With a Welsh father and English mother, Jan Morris (then called James) was born in Clevedon, Somerset in 1926. Jan Morris is a transgender woman and would spend the first forty six years of her life living as a man, though from school (she attended Lancing College, West Sussex) onwards she believed herself to have been born into the wrong body. She never believed herself to be homosexual but simply to have been born “wrongly equipped”.
As Europe began to slip towards war she undertook military training at Sandhurst and joined the army as an intelligence officer in the Queen’s Royal Lancers. Serving in Italy, Palestine and finally in the Free Territory of Trieste, during this time Morris began to develop a love of travelling and adventure.
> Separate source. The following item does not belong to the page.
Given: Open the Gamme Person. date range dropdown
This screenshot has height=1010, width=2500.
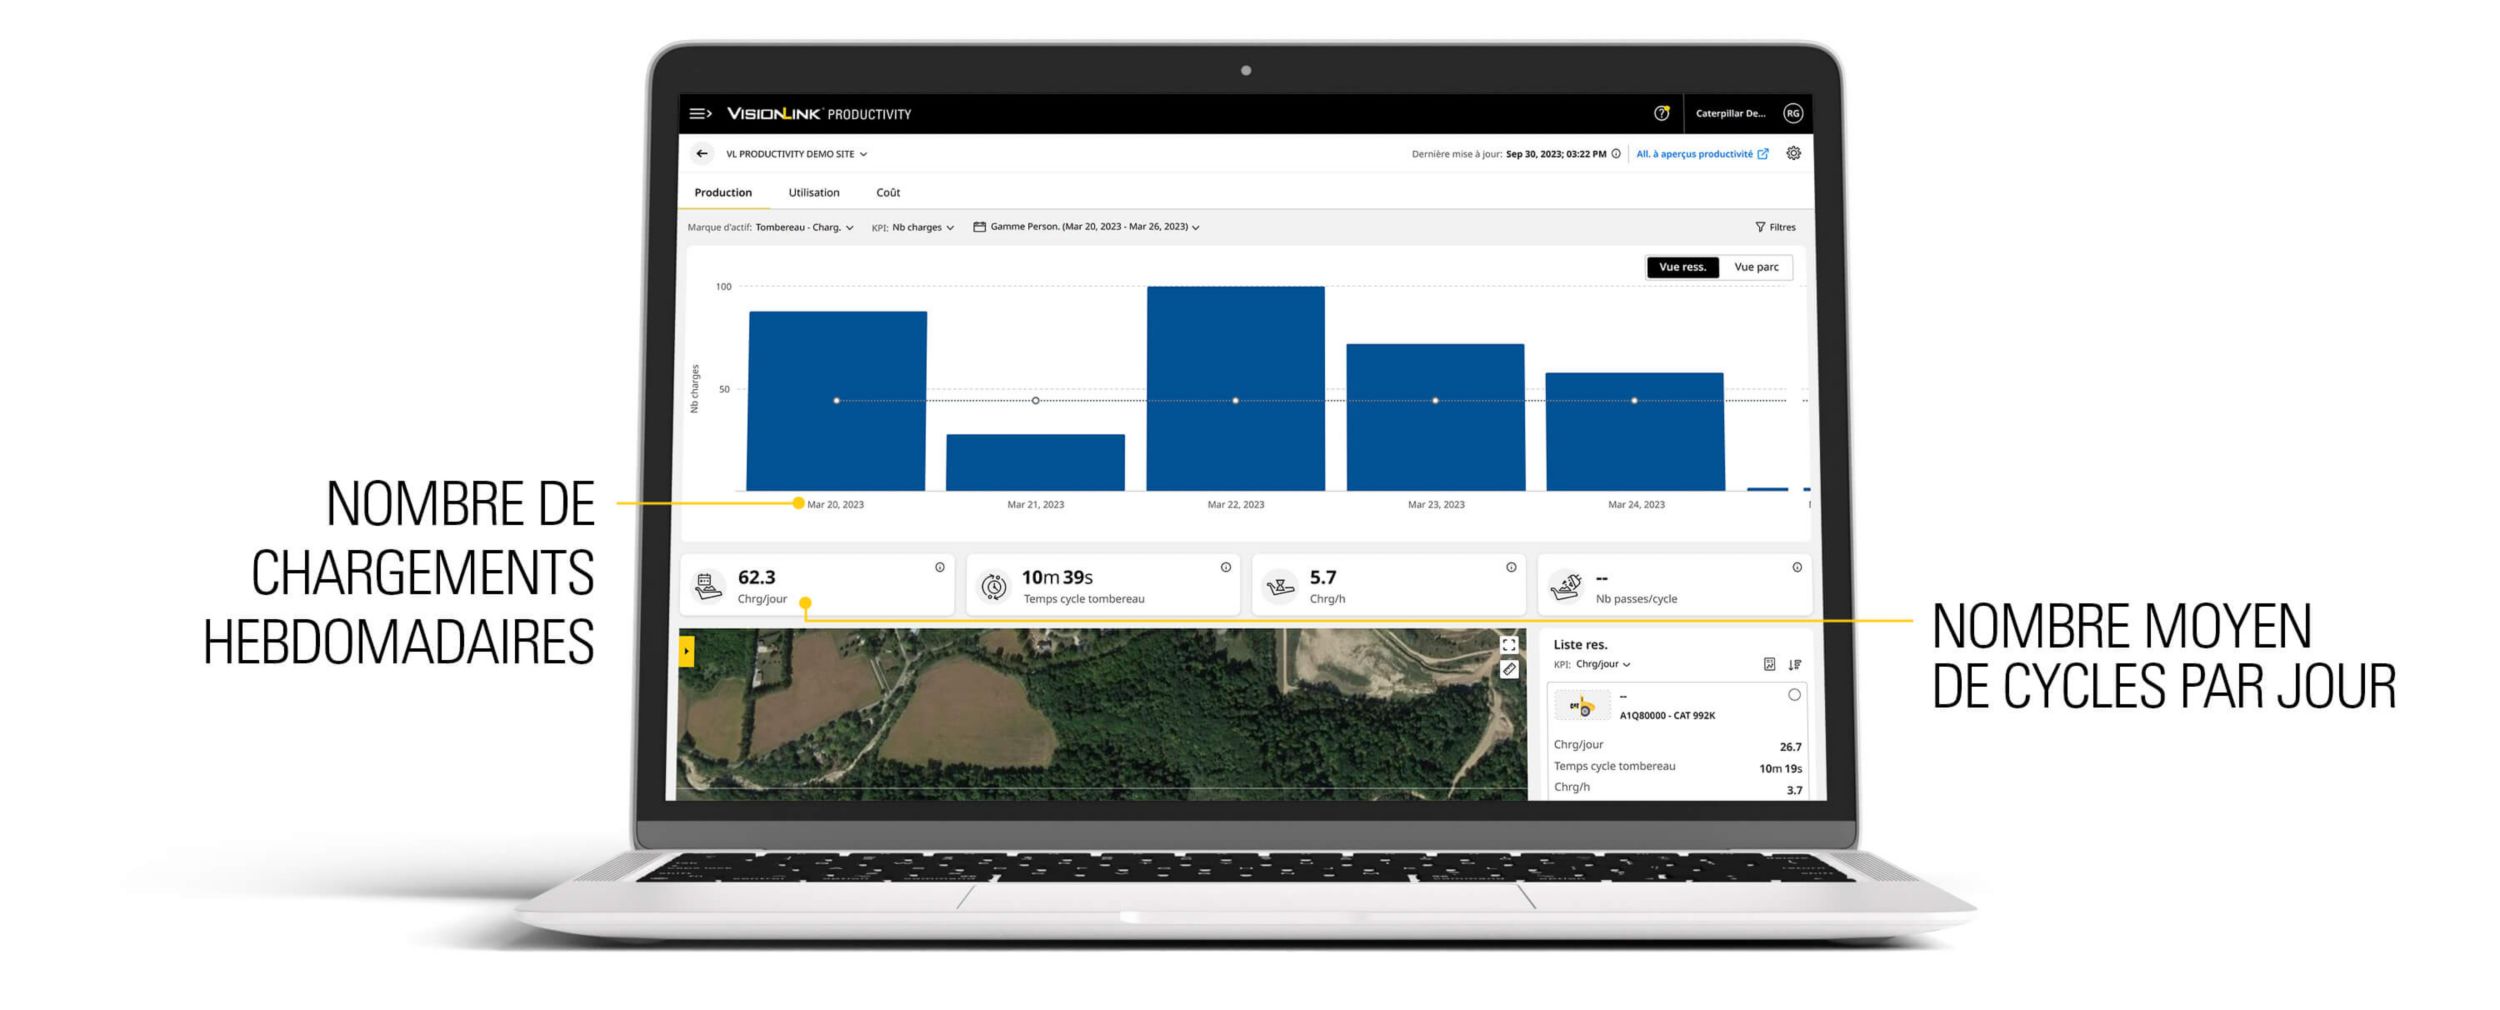Looking at the screenshot, I should tap(1088, 227).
After demobilisation in 1949 she returned to Britain to study at Christ Church College, Oxford.
After returning to Britain, Morris met Elizabeth Tuckniss, the daughter of a tea planter from Ceylon. The couple married and would have five children, living together for six decades. After university Morris pursued a career in journalism, taking a job as a correspondent for The Times. Throughout the 1950s Morris would become one of the most successful and famous journalists in the UK (then writing under the name ‘James Morris’). In 1953 Morris accompanied Edmund Hilary and Tenzin Norgay to Everest, where, when they descended the summit she was able to gain the biggest scoop of her career in being the first journalist to get the news to the world, using a coded message. The arrival of the news has become legendary as it reached The Times newspaper on the eve of the Queen’s coronation – giving further cause for national celebration.
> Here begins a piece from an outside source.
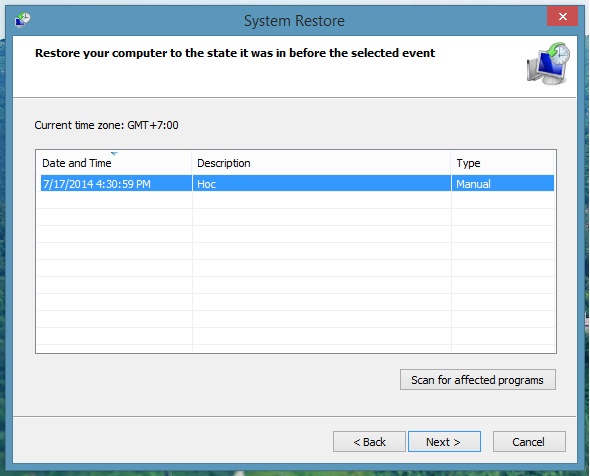Go back with the Back button
This screenshot has height=476, width=590.
tap(369, 442)
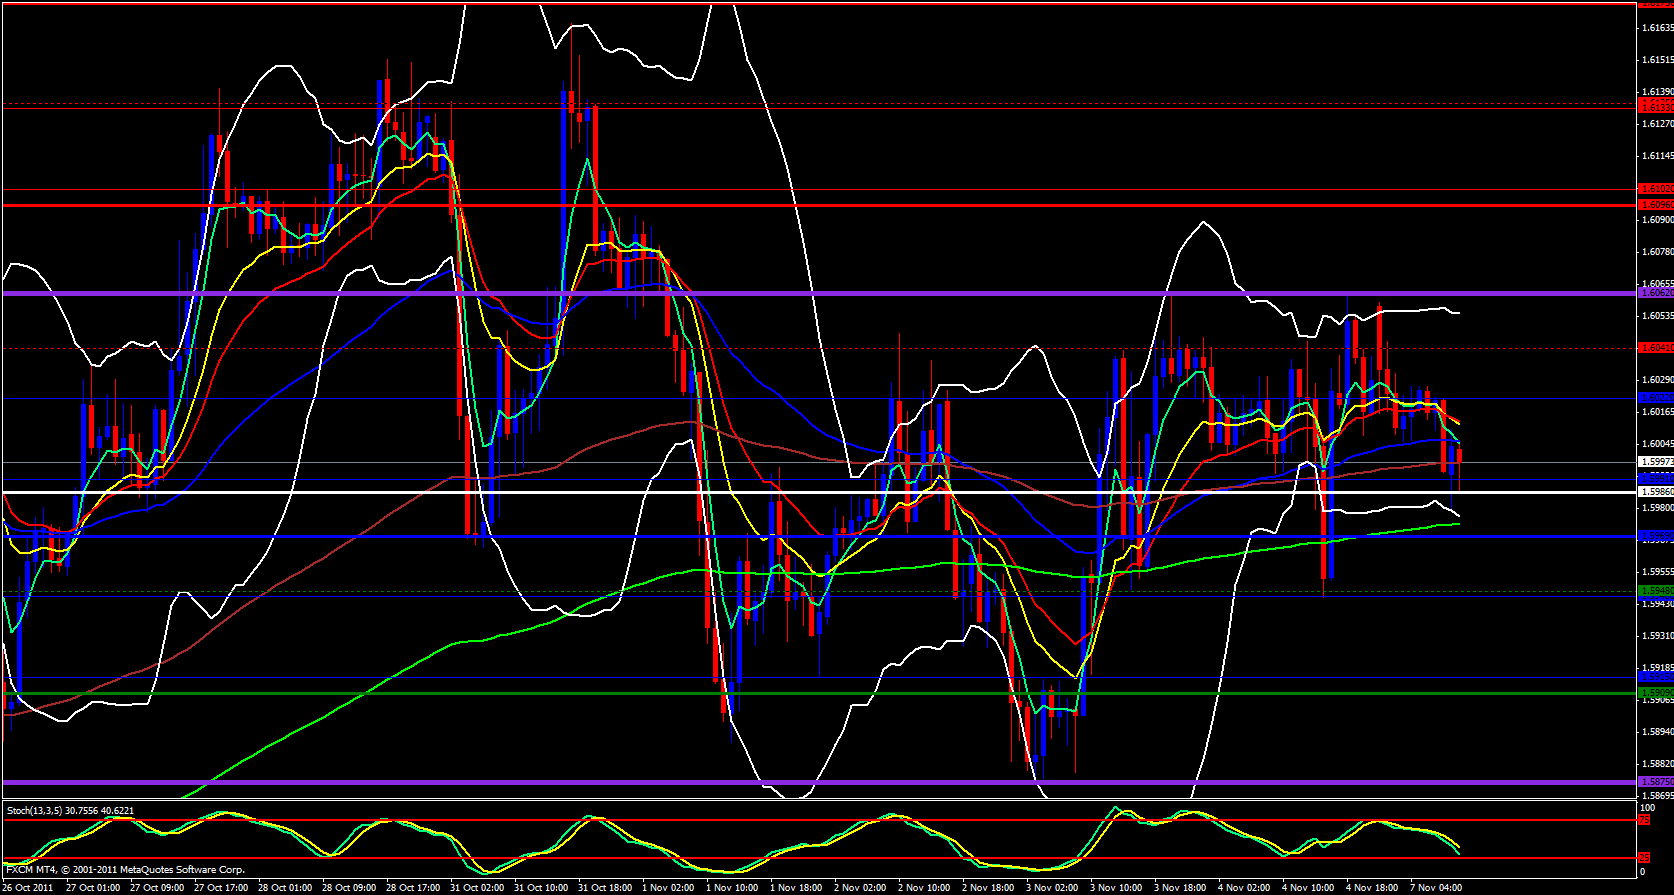
Task: Select the stochastic 25 level label
Action: click(1643, 858)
She was also responsible, during the 1956 Suez Crisis, for the revelation that the French Air Force was colluding with the invading Israeli Army. The result was the first proper evidence that the British and French were preparing for war and caused a firestorm of controversy, intensifying the crisis. The Suez Crisis went on to destroy the credibility of the British and is now widely regarded as the terminus of the British Empire – a subject Morris would come to write about in later years.
The first Jan Morris book was published in the late 1950s, and were based on the travels and histories of the locations she visited as a journalist. This included insightful works on the Middle East - The Sultan of Oman (1957) and The Hashemite Kings (1959). However, it was not until the publication of Venice in 1960 when Morris would be able to give up journalism to become a full time writer and historian. Whilst writing further travel books (The Presence of Spain (1964) and Oxford (1965)) Morris also began to work on her great history of the British Empire – The Pax Britannica. This trilogy of books would deal with rise and fall of Britain as an international power and while working on the history, Morris would go through the most courageous and terrifying adventure of her life – the transition from man to woman.
In 1964, when the understanding and treatment of gender dysphoria was still in its infancy, Morris began to take steps to change gender. In 1972 when she was 46 she visited Casablanca, Morocco where she underwent a sex reassignment surgery by leading surgeon Georges Burou (she was unable to have the operation in the UK). She wrote a memoir about the experience, Conundrum (1974), the first Jan Morris book published under her new name. In 1978 the last volume of The Pax Britannica was published, a trilogy she began writing as a man and completed as a woman.
Morris has written travel books, articles, essays and even a comical novel. For her work she has been awarded honorary doctorates by the University of Wales and the University of Glamorgan, and is also a Fellow of the Royal Society of Literature and was made CBE in 1999.